Paul Wild has been a reliable research volunteer at the University of Minnesota for 20 years, participating in two landmark studies that changed the standard of care for diabetes, a disease that afflicts more than 24 million Americans.
"Looking back, it was probably the best thing I ever did," said the 61-year-old Mendota Heights dentist.
Now, Wild is among 480 patients being recruited for a $24 million, 3½-year test to see whether a medication that has been used routinely to prevent gout can delay the onset of potentially fatal kidney disease in patients with Type 1 diabetes.
If the study succeeds, the medication, called allopurinol, could be to diabetic kidney disease what baby aspirin is to heart attacks, said Dr. Luiza Caramori, an endocrinologist helping to oversee the study at the U. The drug could delay the need for dialysis and kidney transplants by eight to 10 years, she said, saving thousands of lives and tens of millions of dollars in medical spending.
Diabetes has reached epidemic proportions in the United States, with rates increasing so fast that researchers predict 1 in 3 Americans born after 2000 could develop either Type 1 or Type 2. As many as 30 percent of diabetics will develop serious kidney disease within 10 to 20 years of their diagnosis, making it the leading cause of kidney failure in the United States.

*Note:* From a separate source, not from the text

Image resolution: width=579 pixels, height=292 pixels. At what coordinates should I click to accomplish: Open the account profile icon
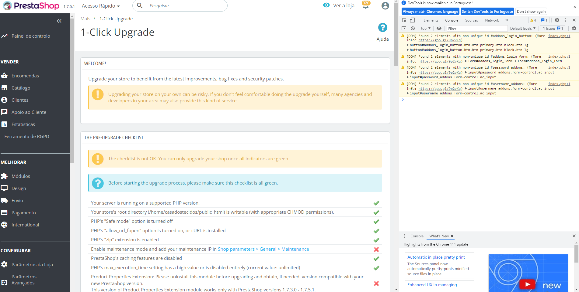tap(385, 5)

And because the waiting list for a kidney is so long, hundreds of patients die each year waiting for a transplant.
While the U study is limited to subjects with Type 1 diabetes, Caramori said positive findings will likely benefit the far more common Type 2 diabetics, as well.

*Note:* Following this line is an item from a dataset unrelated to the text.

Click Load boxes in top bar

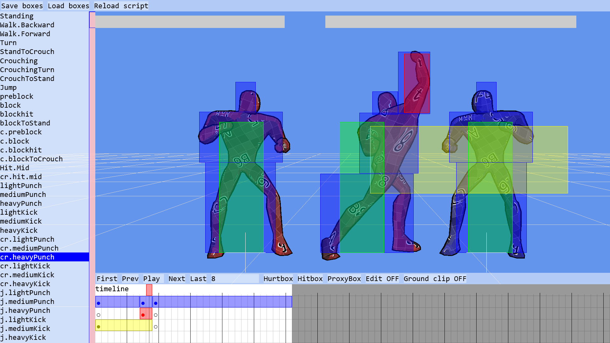[68, 6]
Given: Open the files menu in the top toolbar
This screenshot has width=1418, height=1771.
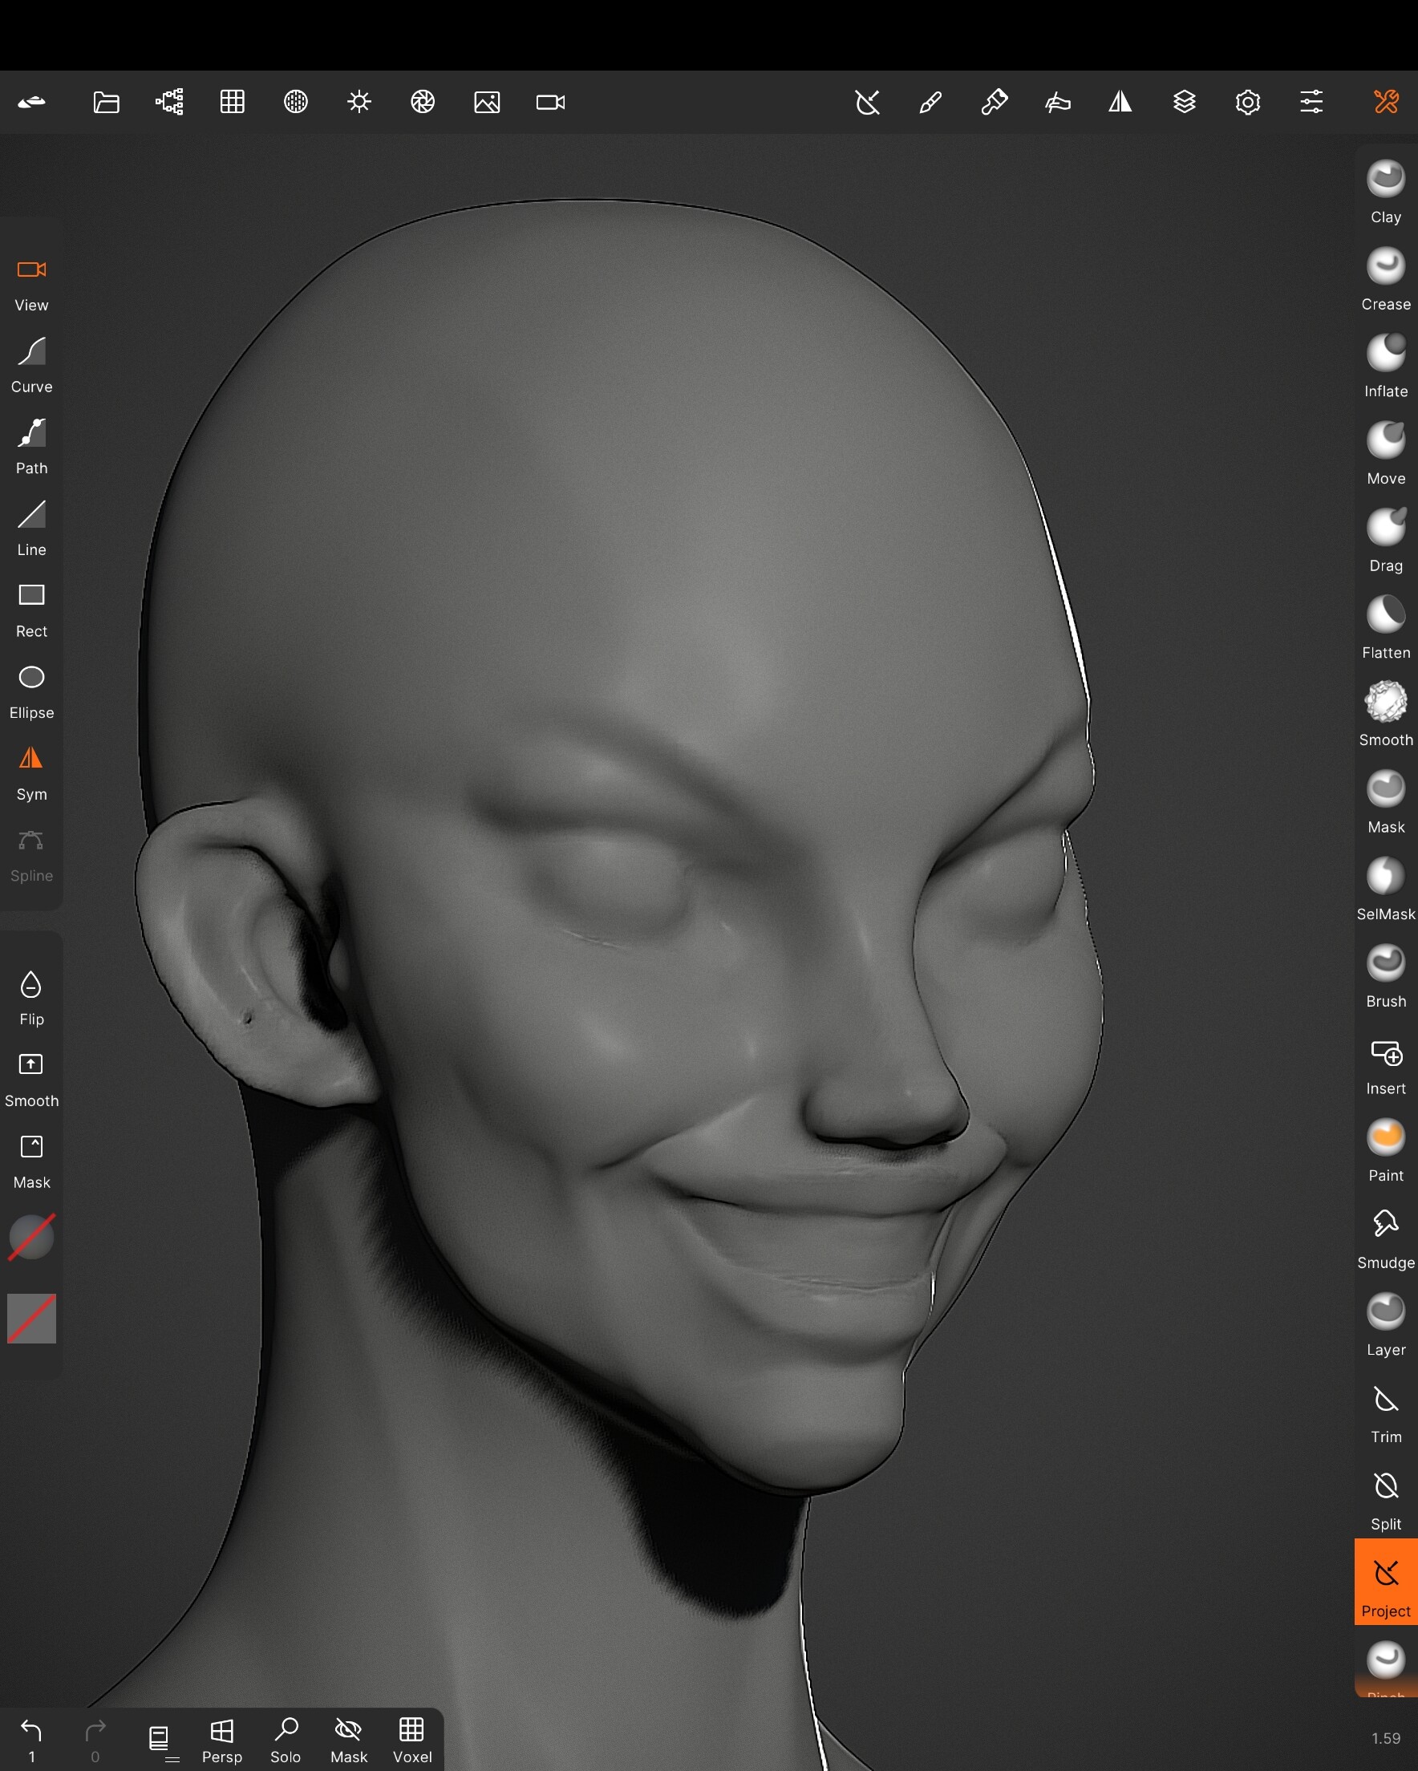Looking at the screenshot, I should pyautogui.click(x=106, y=102).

"It's amazing that in the past 20 years we've basically made no progress in delaying kidney disease in patients with diabetes," she said. "It's also disappointing and scary, because the rates of complications are quite high in these patients."
Type 1 diabetes occurs when the immune system destroys the body's ability to produce insulin. It affects fewer than 1 in 10 diabetics. The much more common Type 2 often results from genetic predisposition, coupled with obesity and lifestyle factors, leading initially to resistance to the body's own insulin.